Fast forward several centuries to the Middle Ages. Albi was the site of the 13th-century Cathar heresy, a reactionary crusade, and the subsequent construction of two fortified Catholic monuments: the cathédrale Saint-Cécile and the adjacent Palais de la Berbie, the bishop’s palace.
From the Renaissance up through the 17th century, Albi, Toulouse and Carcassone sat at the vertices of a triangle in southwestern France that grew fat on blue gold or pastel, a local plant whose dried leaves were the western world’s premier source of blue dye before the indigo boom.
In the 18th century it was the home of Jean-François de Galaup, comte de Laperouse, a reputed explorer and officer of the French Navy. And roughly one hundred years later, the house next to his would be the birthplace of Henri de Toulouse-Lautrec.
In 2010 the episcopal city was named a UNESCO World Heritage Site. Since then, Albi’s tourism department has taken full advantage of that status. Its website is fabulous. And on the ground you’ll find informative brochures and touristic maps organized around three separate, color-coded walking tours, the numbered points corresponding with multi-lingual signs that appear around every twisting corner.
Today, Albi’s history lives and breathes–an integral part of the modern city.

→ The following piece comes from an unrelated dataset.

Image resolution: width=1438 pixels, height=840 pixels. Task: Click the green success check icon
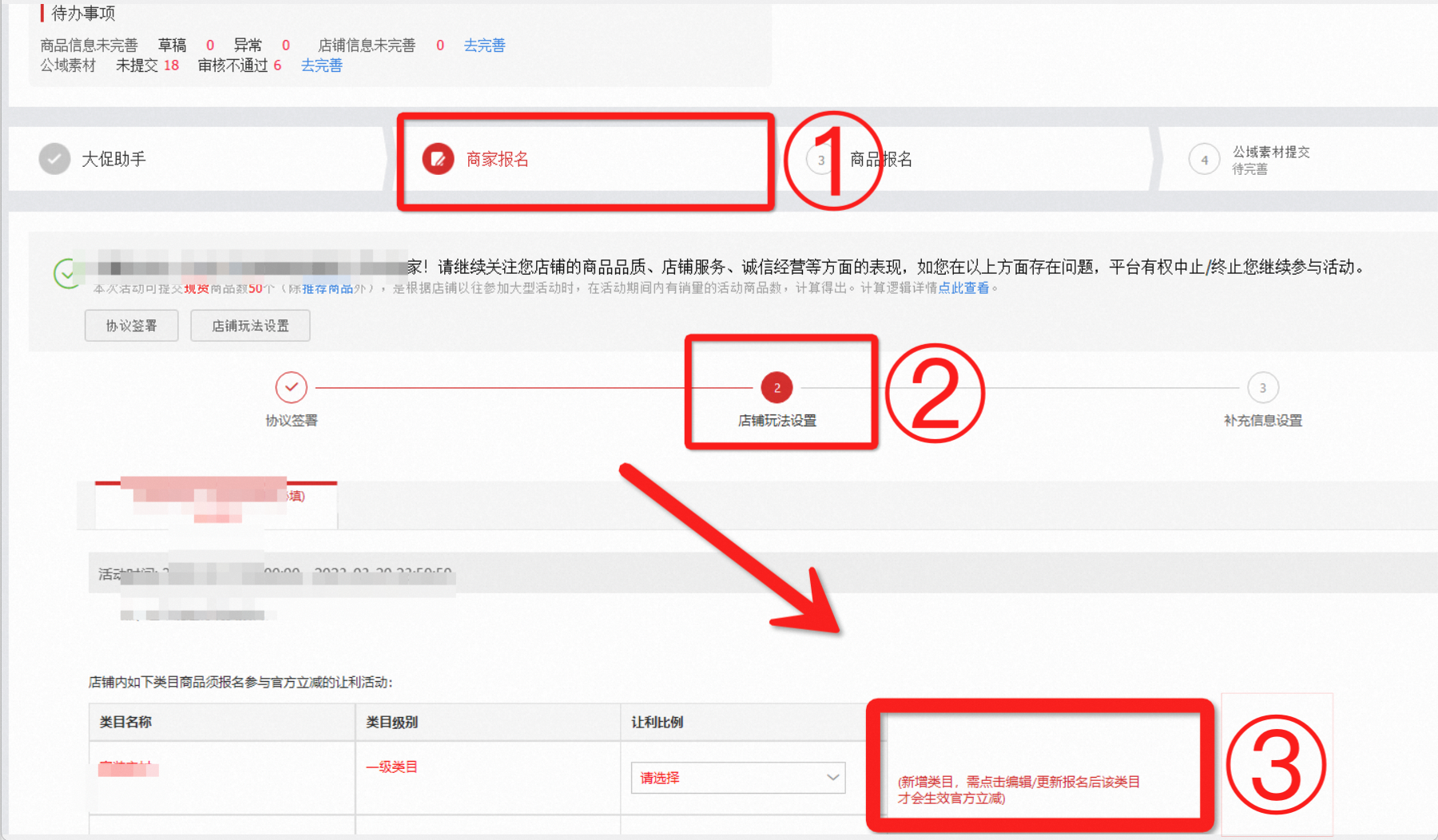tap(67, 274)
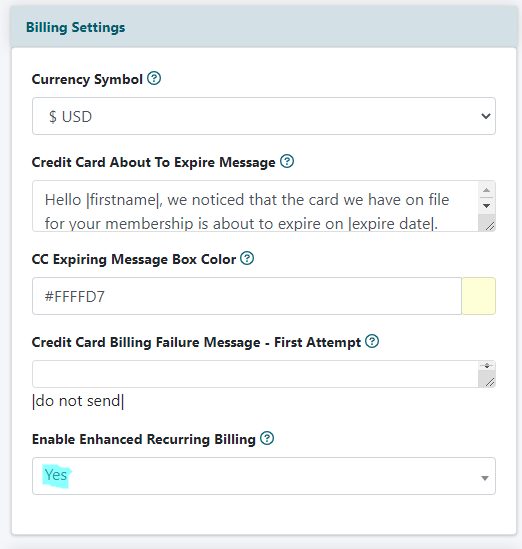Viewport: 522px width, 549px height.
Task: Click the scroll down arrow in expire message box
Action: point(486,206)
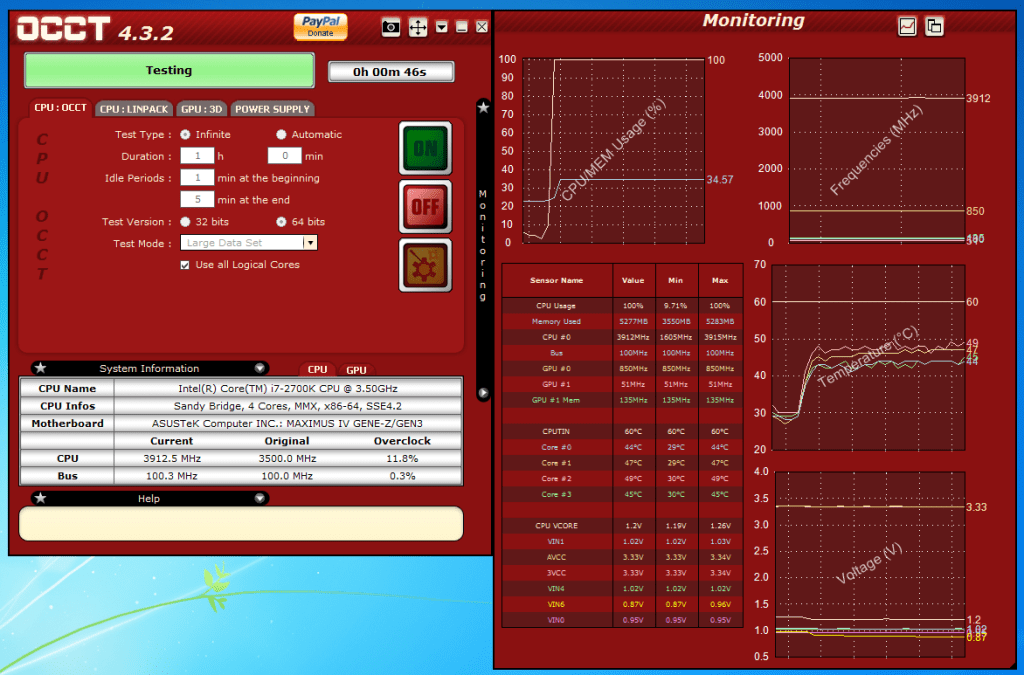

Electrical wires and satellite antennae connect renovated medieval homes to the high-speed network of the 21st century.
Cars zoom across the Tarn on the 11th-century Pont Vieux, and mobylettes lean parked against ancient facades.
On sunny days, locals snack amongst the columns of the 12th-century cloître de Saint-Salvi and sit chatting on the steps of the cathedral under flamboyant gothic arches.
In the restored Palais de la Berbie the Musée Toulouse-Lautrec displays the painter’s fin de siècle masterpieces in vaulted rooms joined by worn spiral staircases and echoing halls tiled with the original painted terra cotta.
City hall is housed in a pastel merchant’s mansion.
And nestled at the intersection of two of the city’s oldest streets is the restored Maison du Vieil Alby. Inside you’ll find a piece of living history, Lucienne, the museum’s 90-year-old curator who will tell you all about pastel and Toulouse-Lautrec’s childhood before engaging you in a discussion about the failings of the U.S health care system and then gossiping about the British royal family.
Albi is a shining example of what I love most about France. Old buildings are renovated and converted to government offices, shops and private homes rather than torn down to be replaced by something sterile and contemporary.
Tradition and history are visible, tangible, audible parts of daily life. A living organ, the past becomes complicit in and inseparable from the present–not just something reserved for museums and history books.